- What to produce: Starting at the line that contains "The image size is (264, 202)." and stopping at the line that contains "Task: Close the Database Properties dialog", restate each line of the records below exactly. Omit the pictures.

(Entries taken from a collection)
────────
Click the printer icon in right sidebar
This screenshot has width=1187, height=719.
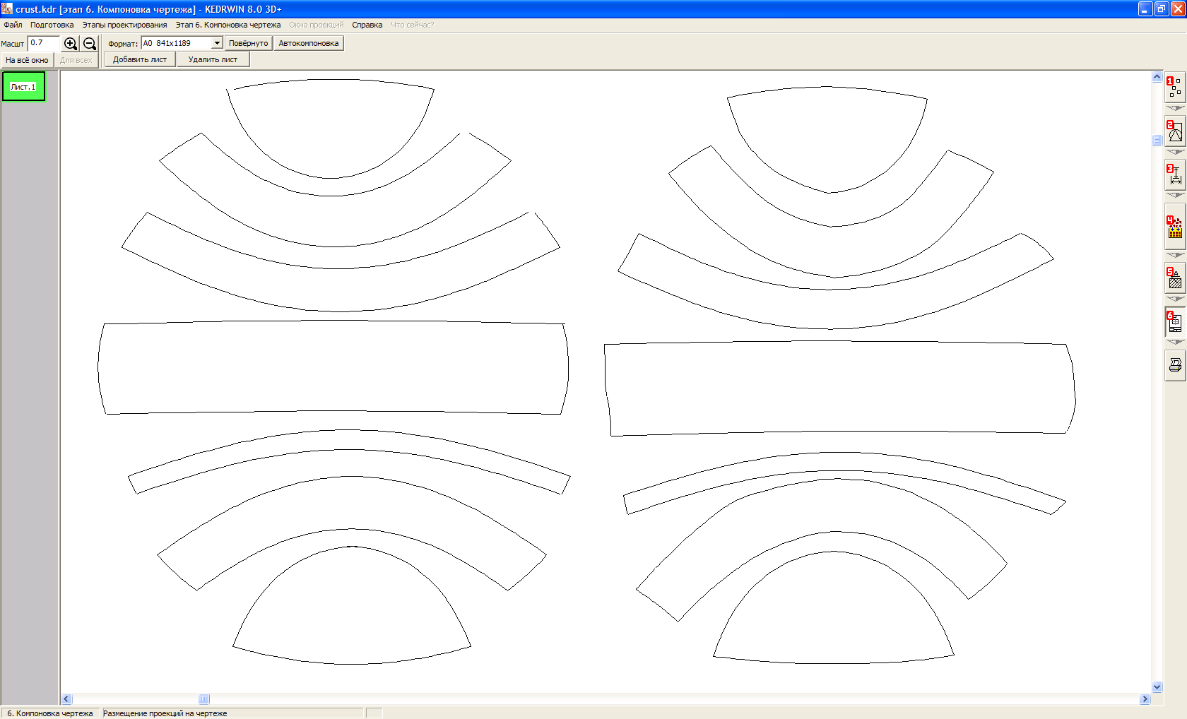(1175, 365)
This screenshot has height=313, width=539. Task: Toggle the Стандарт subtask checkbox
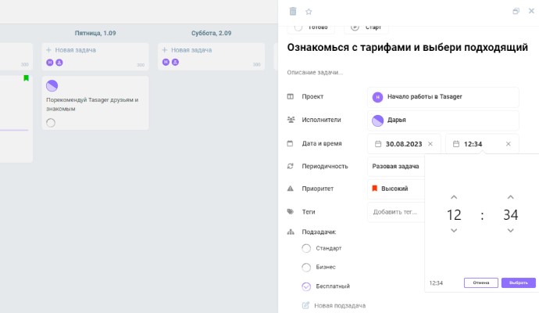pos(306,248)
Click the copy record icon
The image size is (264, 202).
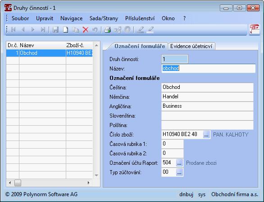point(75,30)
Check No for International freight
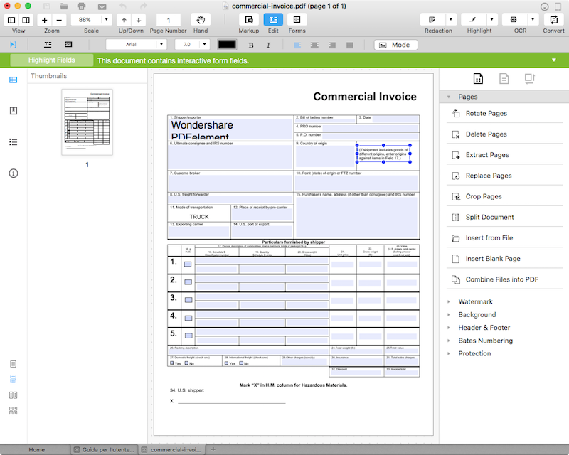The height and width of the screenshot is (455, 569). 242,363
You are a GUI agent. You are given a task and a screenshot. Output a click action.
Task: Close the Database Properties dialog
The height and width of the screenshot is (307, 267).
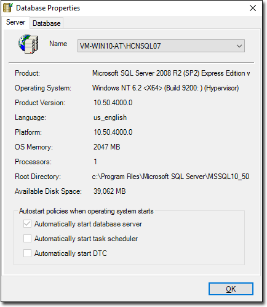click(253, 8)
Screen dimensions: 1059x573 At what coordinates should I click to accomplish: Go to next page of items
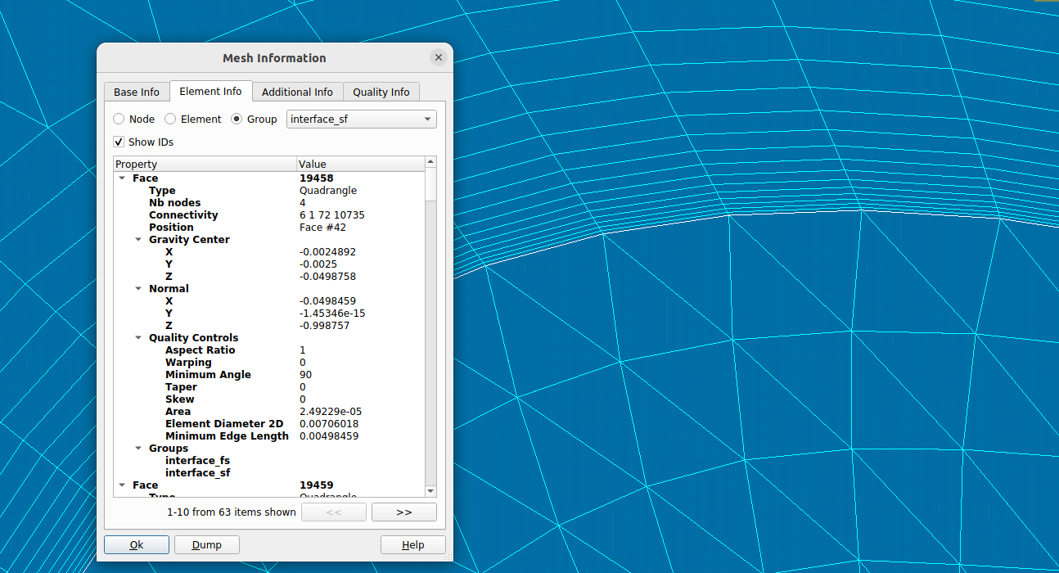[x=403, y=512]
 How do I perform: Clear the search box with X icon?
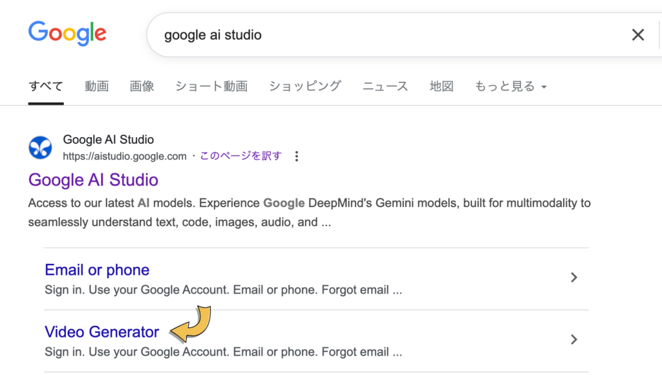coord(638,35)
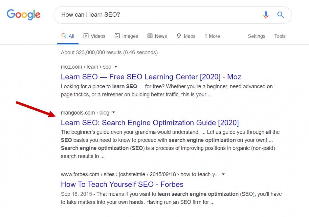The image size is (309, 217).
Task: Open the Tools menu
Action: pos(279,36)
────────
- Answer for this exercise:
The image size is (264, 202).
point(75,30)
Check No for International freight
The height and width of the screenshot is (455, 569). 242,363
You are a GUI agent. You are given a task and a screenshot. Output a click action.
Task: Close the Database Properties dialog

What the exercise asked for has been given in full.